A small congregation of people gathered at the Dakota Tavern this past Tuesday, unsure of what lied in store for the night. They had come for the fourth in a series of five sold-out Basement Revues this December hosted by Jason Collett. The Basement Revues are typically a surprise – Collett claims that this tradition is not because he and co-curator Damian Rogers strive for mystery, but rather because they “don’t have their shit together” and performers are often thrown together at the last minute. Still, the event has been a success for many years. In fact, if you ask Collett, 2014 marks the seventh straight year that he has put on the event (though others will contend that it’s the eighth).
Earlier this month, he broke tradition and announced the lineup (which included Kevin Drew, Gord Downie, and A Tribe Called Red) in advance of a larger show held at The Opera House to raise awareness for missing First Nations women. But whether a result of disorganization or not, the lineups of Collett’s other more intimate Revues, however, each of which features of a different mix of local musicians and writers, have remained unannounced. The mystery lends itself well to eliminating the barriers between audience members and performers. This is furthered by the cozy ambiance of the Dakota Tavern, which served as a warm venue for the celebration of the Toronto arts community and local talent. Indeed, I could literally (and probably did) rub shoulders with many of the evening’s performers.
Though a prolific musician in his own right, Collett opened with only three songs of his own and quickly moved on to introduce writer Emma Healey as his first guest. She read a handful of charming and winsome poems: “The National Student Loans Centre, Not Calling You” and “The National Research Council Official Time Signal”.
Next up was Felicity WIlliams, accompanied on stage by guitarist Justin Haynes and vibraphonist (!) Michael Davidson. Williams, known for her work with Toronto’s beloved Bahamas, offered up a couple songs. She opened with “Common Girls”, a tribute to her favourite coffee shop “The Common” on Bloor and closed with her breathy and lovely rendition of Neil Young’s “Philadelphia”.
Writer David Balzer (also Associate Editor of Canadian Art magazine) followed with another reading of (dare I say curated?) selections from his recently published book Curationism: How Curating Took Over the Art World and Everything Else.
After a short intermission, Collett took the stage again with a stripped down version of the mellow favourite “Blue Sky” from his Motor Motel Love Songs.
Co-host Damian Rogers read a collection of poignant and dark poems. Of note was “Dear Leader”: “Is he revisiting the vines of Vietnam, or caressing his cache of semi-automatics, the collection he kept in case of coup?” Rogers read her poems with a tone much lighter their subject matter, but recognizing the grim nature of her work, apologized profusely all the same.
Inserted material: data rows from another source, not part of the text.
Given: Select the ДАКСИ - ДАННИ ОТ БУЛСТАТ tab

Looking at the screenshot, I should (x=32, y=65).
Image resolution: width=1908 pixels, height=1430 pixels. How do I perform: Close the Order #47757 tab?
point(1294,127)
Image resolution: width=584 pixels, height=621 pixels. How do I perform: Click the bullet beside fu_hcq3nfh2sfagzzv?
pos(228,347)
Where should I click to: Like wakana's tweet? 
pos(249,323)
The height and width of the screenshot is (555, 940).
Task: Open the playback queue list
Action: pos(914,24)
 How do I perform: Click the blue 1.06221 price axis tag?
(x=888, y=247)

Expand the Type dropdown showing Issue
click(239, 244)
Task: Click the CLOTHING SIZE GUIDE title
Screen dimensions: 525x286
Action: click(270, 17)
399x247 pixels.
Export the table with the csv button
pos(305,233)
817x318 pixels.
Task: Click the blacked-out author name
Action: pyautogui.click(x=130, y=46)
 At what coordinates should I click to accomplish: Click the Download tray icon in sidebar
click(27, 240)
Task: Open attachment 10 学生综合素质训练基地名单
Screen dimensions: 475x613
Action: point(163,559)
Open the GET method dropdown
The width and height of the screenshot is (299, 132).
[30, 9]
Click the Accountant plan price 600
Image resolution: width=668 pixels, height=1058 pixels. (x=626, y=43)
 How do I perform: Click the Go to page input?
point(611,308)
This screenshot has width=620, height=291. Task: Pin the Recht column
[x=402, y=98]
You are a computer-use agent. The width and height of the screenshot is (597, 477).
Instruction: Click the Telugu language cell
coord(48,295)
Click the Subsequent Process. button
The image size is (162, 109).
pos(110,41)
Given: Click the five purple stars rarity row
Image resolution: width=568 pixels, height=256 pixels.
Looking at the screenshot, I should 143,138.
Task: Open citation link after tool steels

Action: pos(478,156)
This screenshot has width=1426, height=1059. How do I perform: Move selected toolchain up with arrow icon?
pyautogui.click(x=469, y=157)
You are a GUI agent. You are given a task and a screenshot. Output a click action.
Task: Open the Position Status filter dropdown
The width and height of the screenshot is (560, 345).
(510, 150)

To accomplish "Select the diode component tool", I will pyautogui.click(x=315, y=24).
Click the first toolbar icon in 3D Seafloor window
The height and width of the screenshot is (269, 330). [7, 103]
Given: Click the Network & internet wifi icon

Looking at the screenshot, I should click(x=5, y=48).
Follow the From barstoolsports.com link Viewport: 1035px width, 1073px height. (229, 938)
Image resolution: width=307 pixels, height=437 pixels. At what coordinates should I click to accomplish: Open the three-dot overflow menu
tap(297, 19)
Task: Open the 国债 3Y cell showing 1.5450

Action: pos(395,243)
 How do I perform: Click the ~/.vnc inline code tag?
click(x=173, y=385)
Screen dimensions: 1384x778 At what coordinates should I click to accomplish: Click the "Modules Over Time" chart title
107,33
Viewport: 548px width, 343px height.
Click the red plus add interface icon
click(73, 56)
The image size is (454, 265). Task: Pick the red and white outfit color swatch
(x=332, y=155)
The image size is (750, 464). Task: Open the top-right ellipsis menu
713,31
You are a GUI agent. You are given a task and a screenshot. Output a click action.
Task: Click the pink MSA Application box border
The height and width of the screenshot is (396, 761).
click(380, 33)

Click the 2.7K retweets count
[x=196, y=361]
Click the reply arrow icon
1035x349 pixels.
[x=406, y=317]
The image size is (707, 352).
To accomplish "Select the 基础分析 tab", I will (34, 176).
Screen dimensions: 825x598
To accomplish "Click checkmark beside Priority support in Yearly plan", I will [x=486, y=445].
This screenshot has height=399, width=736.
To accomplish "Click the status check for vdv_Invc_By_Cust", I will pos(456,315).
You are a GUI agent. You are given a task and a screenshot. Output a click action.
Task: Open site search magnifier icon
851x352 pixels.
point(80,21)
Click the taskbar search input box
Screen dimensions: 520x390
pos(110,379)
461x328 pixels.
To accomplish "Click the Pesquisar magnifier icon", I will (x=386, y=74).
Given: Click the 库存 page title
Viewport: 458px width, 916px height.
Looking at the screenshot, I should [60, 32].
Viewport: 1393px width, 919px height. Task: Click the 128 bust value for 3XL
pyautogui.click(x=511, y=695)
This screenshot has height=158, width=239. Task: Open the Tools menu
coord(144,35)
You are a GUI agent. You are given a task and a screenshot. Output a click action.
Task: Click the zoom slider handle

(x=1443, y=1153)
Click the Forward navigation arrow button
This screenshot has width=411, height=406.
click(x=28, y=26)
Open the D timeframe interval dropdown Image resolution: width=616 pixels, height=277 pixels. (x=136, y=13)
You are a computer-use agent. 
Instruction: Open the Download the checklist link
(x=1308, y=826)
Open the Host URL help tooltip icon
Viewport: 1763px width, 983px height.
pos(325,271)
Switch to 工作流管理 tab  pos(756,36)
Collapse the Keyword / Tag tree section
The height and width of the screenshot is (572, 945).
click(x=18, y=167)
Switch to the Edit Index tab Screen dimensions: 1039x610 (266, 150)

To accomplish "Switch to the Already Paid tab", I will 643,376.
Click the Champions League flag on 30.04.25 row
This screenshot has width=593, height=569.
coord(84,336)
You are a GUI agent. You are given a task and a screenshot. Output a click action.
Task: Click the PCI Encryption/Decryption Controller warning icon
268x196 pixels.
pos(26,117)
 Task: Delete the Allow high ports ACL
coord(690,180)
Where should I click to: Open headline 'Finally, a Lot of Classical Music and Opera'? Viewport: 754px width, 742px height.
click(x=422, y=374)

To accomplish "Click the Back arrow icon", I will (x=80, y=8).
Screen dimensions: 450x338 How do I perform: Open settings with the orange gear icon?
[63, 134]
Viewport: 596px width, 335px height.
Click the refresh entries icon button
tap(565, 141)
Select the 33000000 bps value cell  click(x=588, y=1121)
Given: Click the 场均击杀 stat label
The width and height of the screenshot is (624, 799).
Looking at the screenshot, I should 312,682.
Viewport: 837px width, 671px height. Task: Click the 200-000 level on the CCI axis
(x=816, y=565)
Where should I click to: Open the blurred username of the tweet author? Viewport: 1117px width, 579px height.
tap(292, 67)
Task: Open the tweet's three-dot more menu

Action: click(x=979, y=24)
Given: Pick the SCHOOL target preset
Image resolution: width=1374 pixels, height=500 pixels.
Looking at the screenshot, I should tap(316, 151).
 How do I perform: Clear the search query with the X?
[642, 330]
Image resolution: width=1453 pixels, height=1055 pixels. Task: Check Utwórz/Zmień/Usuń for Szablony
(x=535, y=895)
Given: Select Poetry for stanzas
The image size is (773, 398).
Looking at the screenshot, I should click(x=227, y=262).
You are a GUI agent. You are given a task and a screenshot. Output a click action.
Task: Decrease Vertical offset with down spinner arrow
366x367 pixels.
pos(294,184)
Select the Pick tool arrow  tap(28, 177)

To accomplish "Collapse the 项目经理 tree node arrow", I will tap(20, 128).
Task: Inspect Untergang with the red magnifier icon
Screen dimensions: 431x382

Julie Doiron came on donning a Herman Dune t-shirt (a nod to her friend and frequent collaborator). “Will You Still Love Me in December” was beautiful in its gentle desperation. Later, she and proclaimed best friend Will Kidman sang a playful cover of Sam Cooke’s “Bring It On Home To Me”.
The night ended with Michelle McAdorey, honoured with the longest set of the night consisting of four songs.
Just around midnight, Collett, who all night stood listening just several feet away from the stage, thanked the crowd for their support. We’re looking forward to the eighth (or ninth) Annual Basement Revue in 2015.